» Task brief: From the data below, return only the lines from the one with "Task: Decrement N番号増分値(I) using down arrow" through the one with "Given: Click the Quick Launch search box", exact and inclusive, with pictures left out.

____ Supplied records

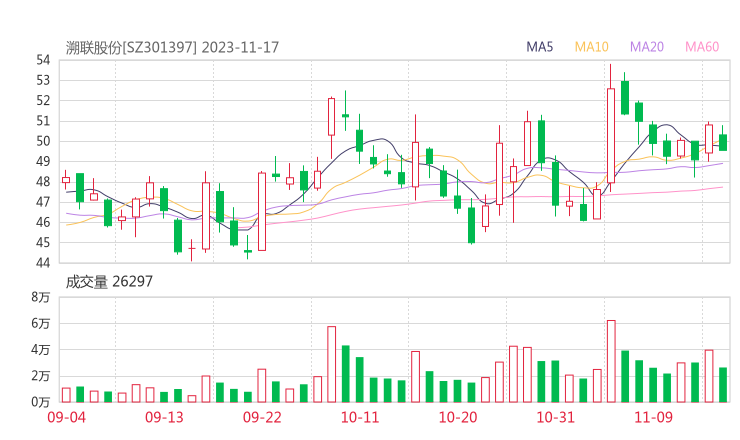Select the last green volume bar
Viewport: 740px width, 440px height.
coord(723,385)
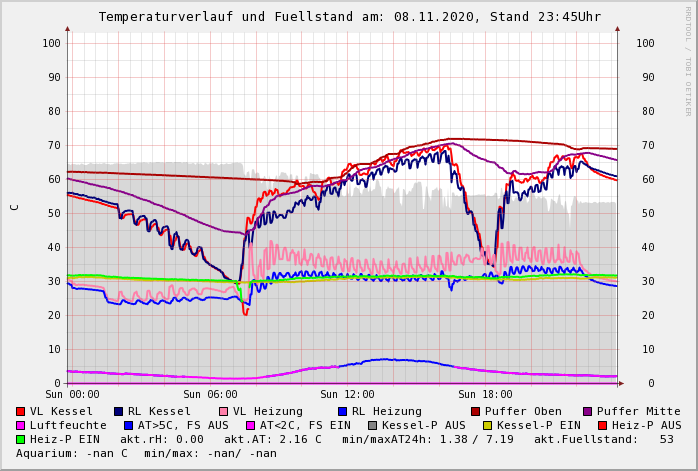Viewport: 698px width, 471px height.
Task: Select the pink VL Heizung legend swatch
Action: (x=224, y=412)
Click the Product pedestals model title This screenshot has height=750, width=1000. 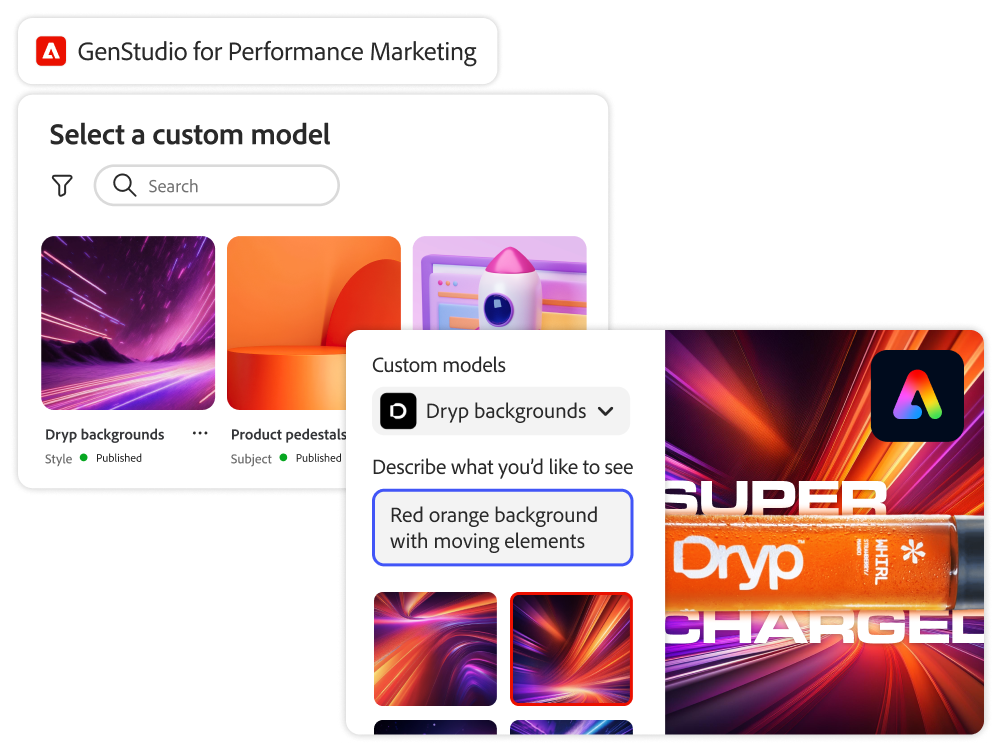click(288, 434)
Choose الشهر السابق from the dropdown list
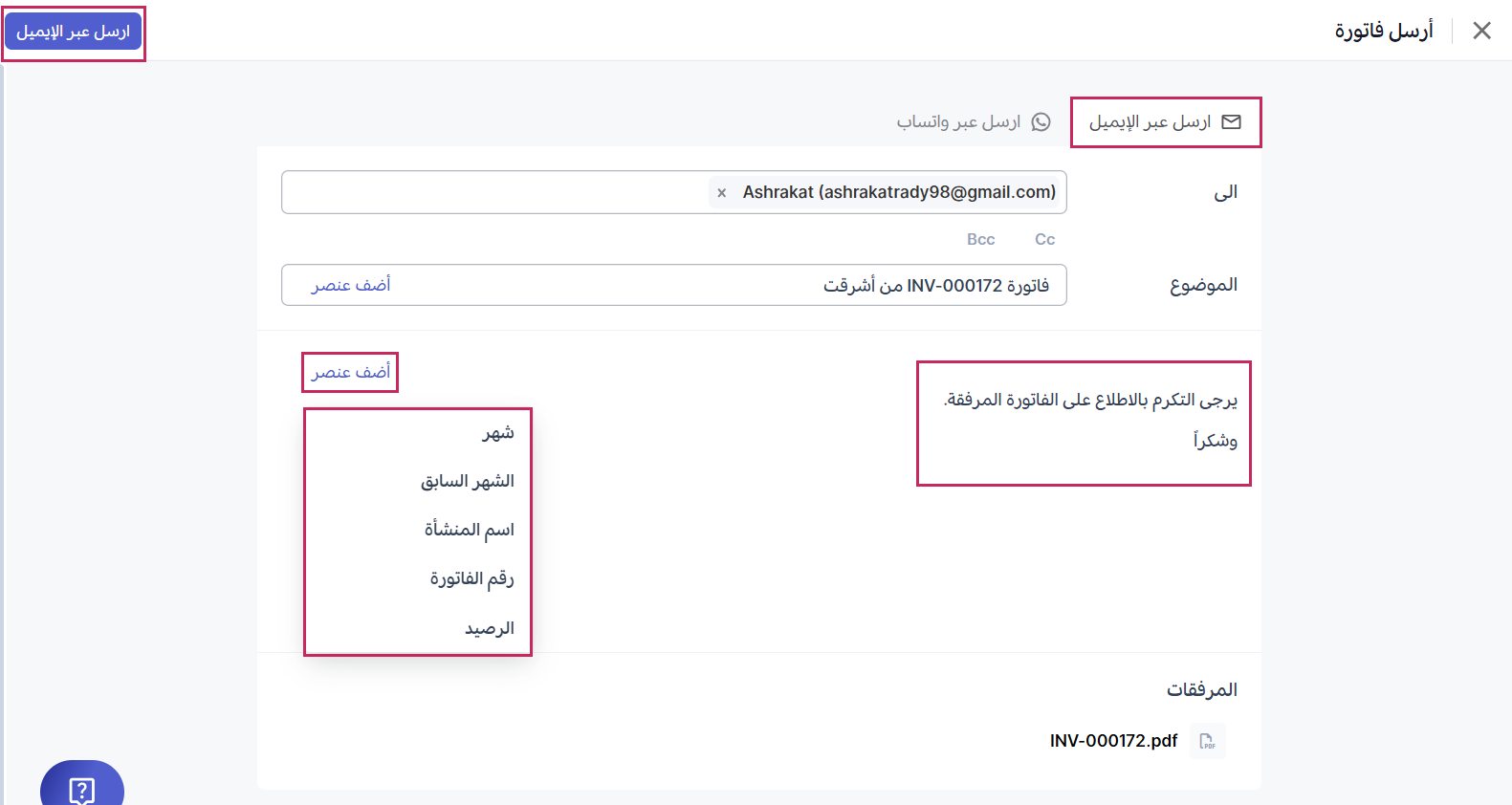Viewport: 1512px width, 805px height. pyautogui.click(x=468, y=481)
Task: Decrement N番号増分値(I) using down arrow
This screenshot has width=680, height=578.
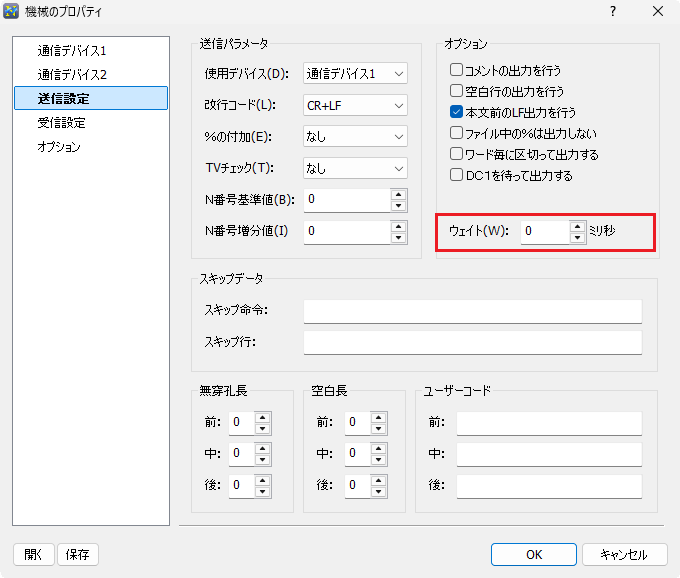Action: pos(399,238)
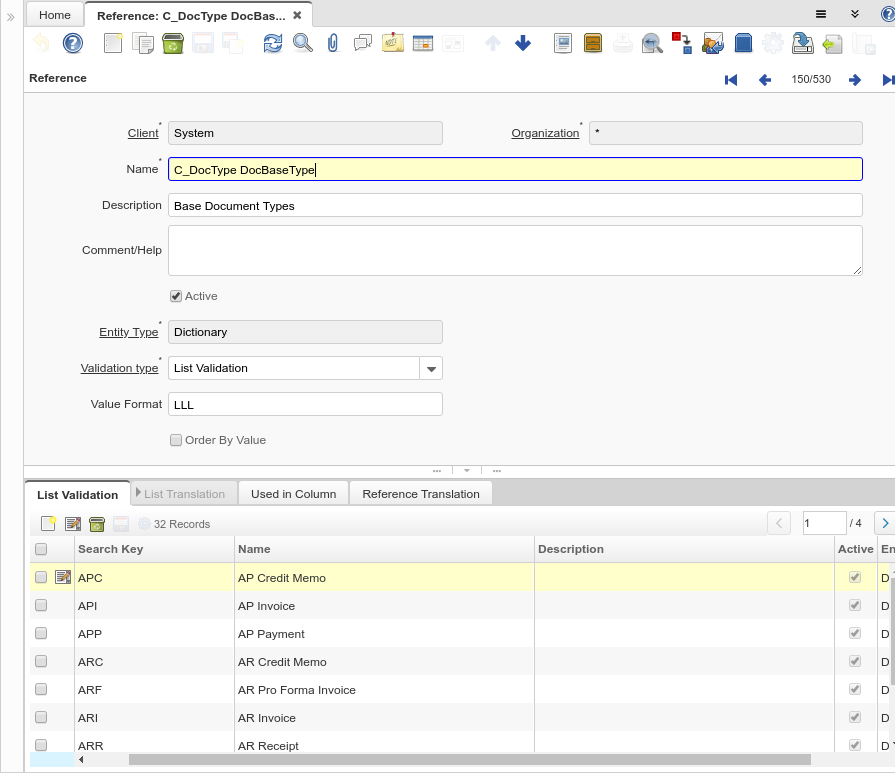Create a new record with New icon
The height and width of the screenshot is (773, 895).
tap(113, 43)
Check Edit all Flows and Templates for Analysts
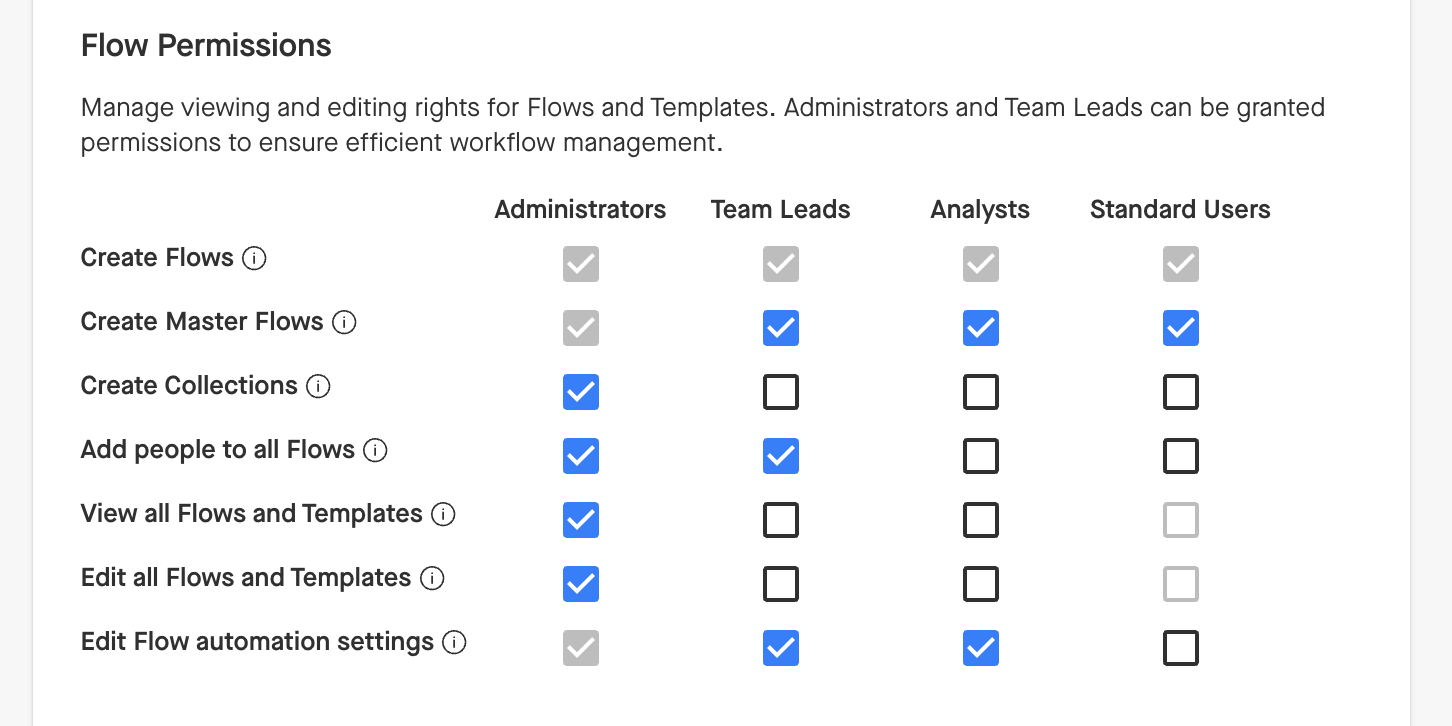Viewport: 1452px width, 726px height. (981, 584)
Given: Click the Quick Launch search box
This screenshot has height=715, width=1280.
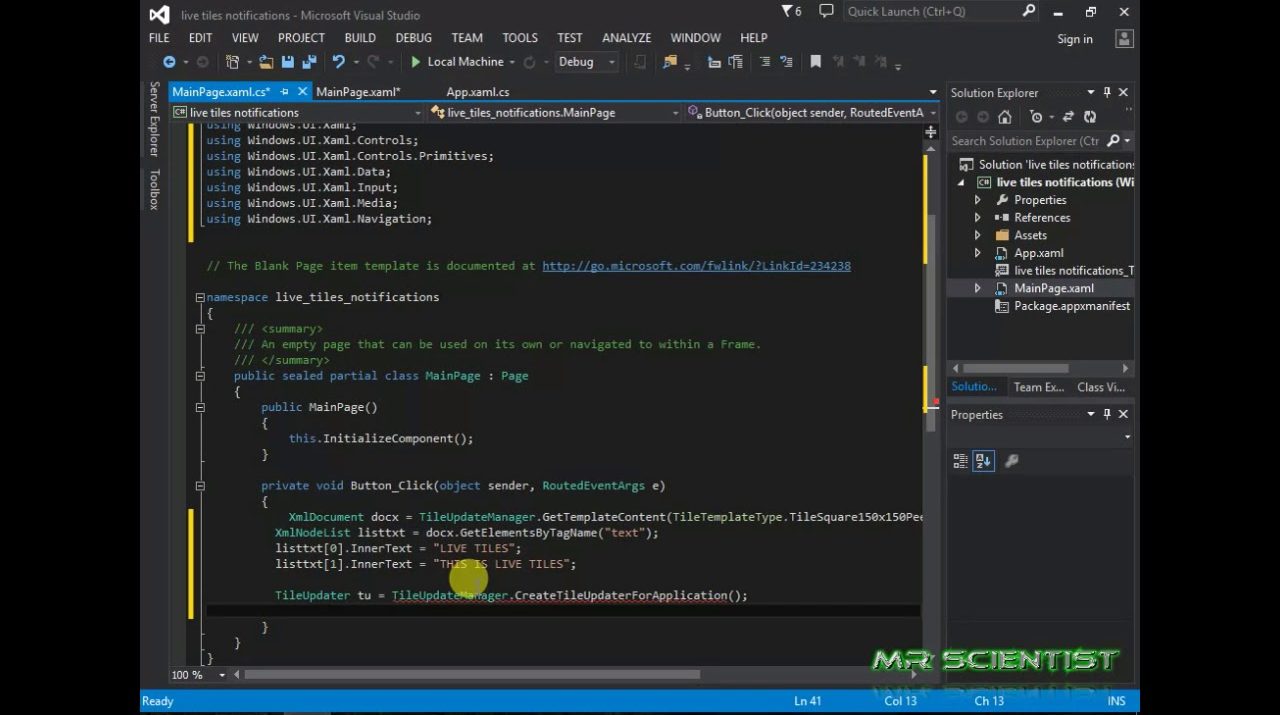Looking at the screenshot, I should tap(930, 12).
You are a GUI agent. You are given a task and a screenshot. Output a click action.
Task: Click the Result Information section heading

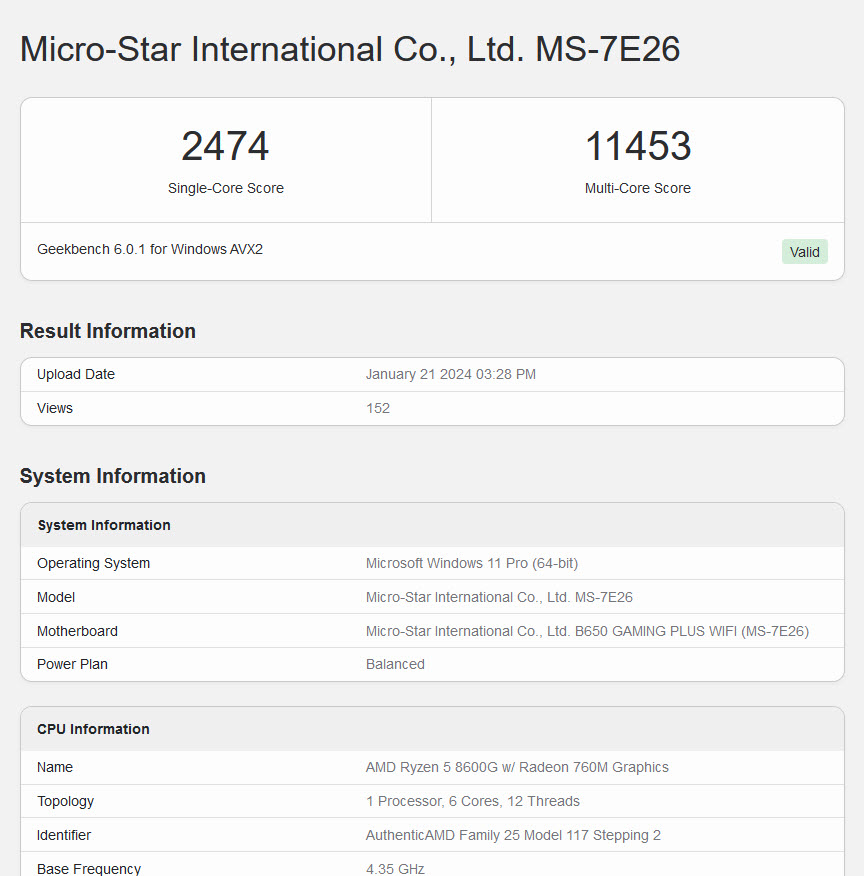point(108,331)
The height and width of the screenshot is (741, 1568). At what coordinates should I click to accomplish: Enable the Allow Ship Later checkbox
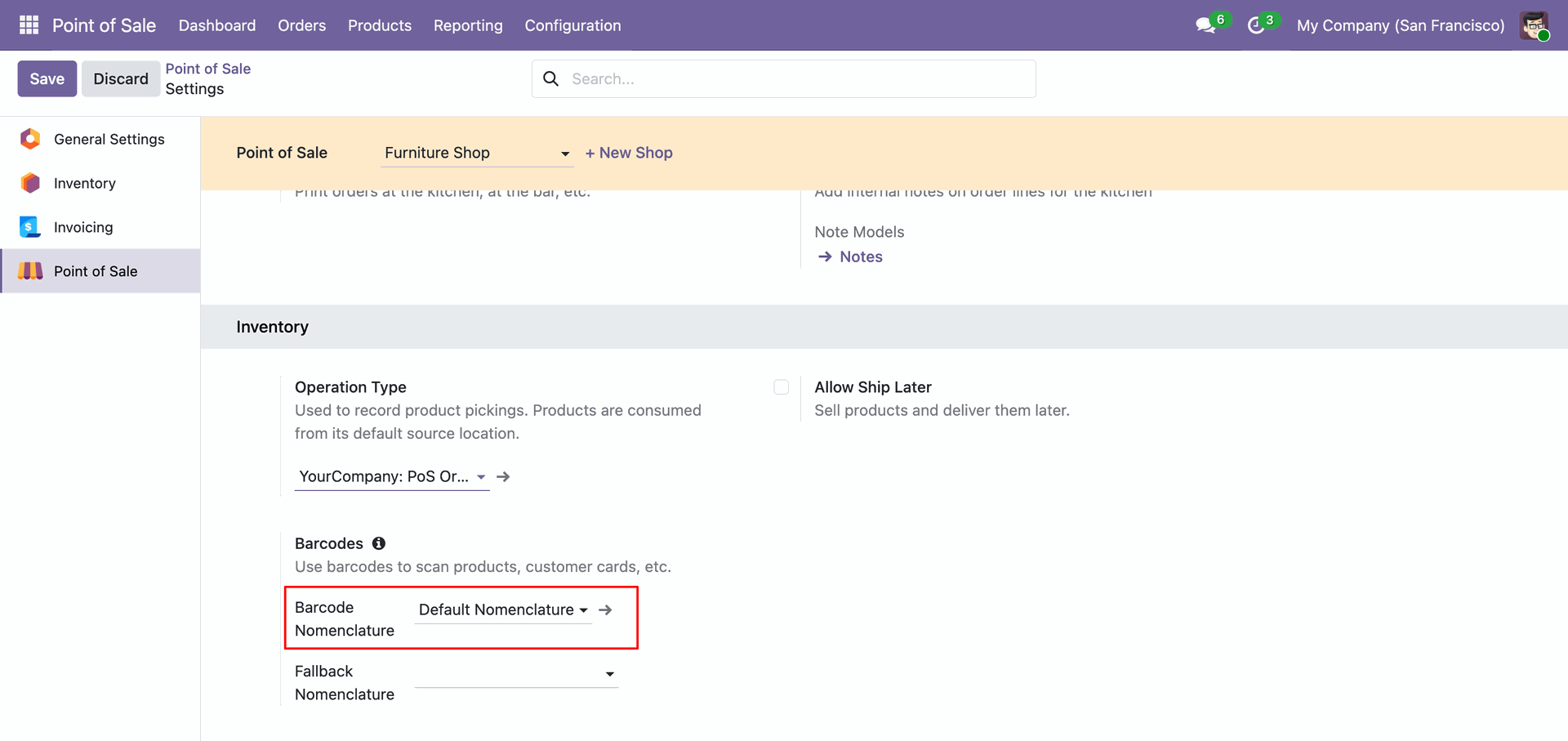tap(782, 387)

________

» Response for this exercise:
Task: Decrement N番号増分値(I) using down arrow
This screenshot has width=680, height=578.
Action: pos(399,238)
Create a new record with New icon
The height and width of the screenshot is (773, 895).
tap(113, 43)
Check Edit all Flows and Templates for Analysts
Viewport: 1452px width, 726px height. (981, 584)
Given: Click the Quick Launch search box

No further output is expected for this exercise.